FIRST:  The Corporation was originally incorporated under the name Green Acquisition Co. on May 17, 1988. The Corporation's first Amended and Restated Certificate of Incorporation was filed on October 11, 1988.  A Certificate of Agreement and Plan of Merger which amended and restated the Corporation's Certificate of Incorporation was filed on June 1, 1993.  The Corporation’s existing Amended and Restated Certificate of Incorporation was filed on December 23, 1994, as amended by a Certificate of Amendment filed on June 11, 2019, a Certificate of Amendment filed on June 26, 2019, a Certificate of Correction to Certificate of Amendment filed on June 26, 2019, and a Certificate of Amendment filed on September 24, 2019 (the “Certificate of Incorporation”).

 

SECOND: The first paragraph of Section 4.1 of Article IV of the Certificate of Incorporation is hereby amended to read in its entirety as follows:

 

The total number of shares of all classes of capital stock with which the Corporation shall have authority to issue is Twenty-Six Million (26,000,000), consisting of One Million (1,000,000) shares of Preferred Stock, par value $0.02, per share (the “Preferred Stock”), and Twenty-Five Million (25,000,000) shares of common stock, par value $0.02 per share (the “Common Stock”).

 

THIRD: Section 4.1 of Article IV of the Certificate of Incorporation is hereby further amended by adding the following paragraph immediately after the end thereof:

 

Effective as of 12:01 a.m., Eastern Time, on September 2, 2020 (the “Effective Time”), each ten (10) shares of Common Stock of the corporation issued and outstanding immediately prior to the Effective Time shall, automatically and without any action on the part of the respective holders thereof, be combined and converted into one (1) validly issued, fully paid and non-assessable share of Common Stock of the Corporation. No fractional shares shall be issued or recorded in the stock ledger of the Corporation as a result of the reverse stock split provided for in the immediately preceding sentence (the “Reverse Stock Split”), and any holder of the Corporation's Common Stock that would be entitled to receive a fractional share as a result of the Reverse Stock Split shall, in lieu thereof, be entitled to receive cash (without interest or deduction) from the Corporation's transfer agent in lieu of such fractional share interests upon, for any such holder holding the shares in book-entry form, the submission of a transmission letter by the holder or, for any such holder holding the shares in certificated form, the surrender of the holder's Old Certificates (as defined below), in each case in an amount equal to the product obtained by multiplying (i) the most recent closing price per share of the Common Stock as reported on

  

 


 

the Nasdaq Capital Market as of the Effective Time (and after giving effect to the Reverse Stock Split on such closing price), by (ii) the amount of the fraction of the fractional share owned by the stockholder. Each certificate that immediately prior to the Effective Time represented shares of Common Stock (collectively, "Old Certificates"), shall thereafter represent that number of shares of Common Stock into which the shares of Common Stock represented by the Old Certificate shall have been combined and converted, subject to the elimination of fractional share interests as described above. Upon the Effective Time, the total number of shares of all classes of capital stock which the Corporation shall have authority to issue shall remain Twenty-Six Million (26,000,000), consisting of One Million (1,000,000) shares of Preferred Stock, par value $0.02 per share, and Twenty-Five Million (25,000,000) shares of Common Stock, par value $0.02 per share.

 

SECOND:  The Board of Directors of the Corporation duly adopted resolutions declaring the amendment to Article IV of the Certificate of Incorporation set forth above to be advisable, approving such amendment, and directing that such amendment be submitted to the stockholders of the Corporation for consideration.

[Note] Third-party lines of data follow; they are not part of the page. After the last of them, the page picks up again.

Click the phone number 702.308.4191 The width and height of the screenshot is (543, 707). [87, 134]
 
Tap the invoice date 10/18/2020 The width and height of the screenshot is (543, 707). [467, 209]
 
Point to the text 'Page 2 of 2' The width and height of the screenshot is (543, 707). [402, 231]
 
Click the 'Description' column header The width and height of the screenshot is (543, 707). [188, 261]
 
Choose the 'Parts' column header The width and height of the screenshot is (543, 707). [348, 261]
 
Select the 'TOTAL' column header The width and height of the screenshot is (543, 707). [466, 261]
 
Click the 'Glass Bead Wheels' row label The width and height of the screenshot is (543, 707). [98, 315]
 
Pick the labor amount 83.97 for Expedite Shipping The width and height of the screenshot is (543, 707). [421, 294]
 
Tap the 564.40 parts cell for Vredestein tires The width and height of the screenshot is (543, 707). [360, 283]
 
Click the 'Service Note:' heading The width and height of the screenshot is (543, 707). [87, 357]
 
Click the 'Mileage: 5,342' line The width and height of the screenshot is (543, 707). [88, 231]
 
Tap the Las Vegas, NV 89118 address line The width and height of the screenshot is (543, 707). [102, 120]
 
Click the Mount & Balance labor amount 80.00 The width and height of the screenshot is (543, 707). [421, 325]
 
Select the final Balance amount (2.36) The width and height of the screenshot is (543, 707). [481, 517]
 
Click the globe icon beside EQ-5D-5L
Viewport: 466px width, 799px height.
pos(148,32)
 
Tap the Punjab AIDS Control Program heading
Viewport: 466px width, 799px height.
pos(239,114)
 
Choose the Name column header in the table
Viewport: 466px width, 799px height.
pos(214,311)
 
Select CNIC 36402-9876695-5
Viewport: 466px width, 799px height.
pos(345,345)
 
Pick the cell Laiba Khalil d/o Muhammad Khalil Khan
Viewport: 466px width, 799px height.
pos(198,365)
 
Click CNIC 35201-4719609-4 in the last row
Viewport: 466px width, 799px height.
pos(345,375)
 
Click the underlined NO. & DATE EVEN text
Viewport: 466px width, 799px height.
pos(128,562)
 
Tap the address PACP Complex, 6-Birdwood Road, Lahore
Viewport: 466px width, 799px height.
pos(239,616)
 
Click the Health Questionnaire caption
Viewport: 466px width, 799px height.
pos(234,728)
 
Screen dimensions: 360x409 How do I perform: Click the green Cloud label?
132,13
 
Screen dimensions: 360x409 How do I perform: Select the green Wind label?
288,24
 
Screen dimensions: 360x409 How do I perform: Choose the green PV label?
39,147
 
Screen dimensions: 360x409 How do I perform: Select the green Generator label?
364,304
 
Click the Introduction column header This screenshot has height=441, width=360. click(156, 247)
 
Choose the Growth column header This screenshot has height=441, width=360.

THIRD:  That thereafter, pursuant to the resolutions of the Board of Directors of the Corporation, a meeting of the stockholders was duly called and held upon notice in accordance with Section 222 and Section 242 of the Delaware General Corporation Law at which meeting the necessary number of shares as required by statute were voted in favor of the amendment.

FOURTH:  The amendment to Article IV of the Certificate of Incorporation set forth above were duly adopted in accordance with the provisions of Section 242 of the Delaware General Corporation Law.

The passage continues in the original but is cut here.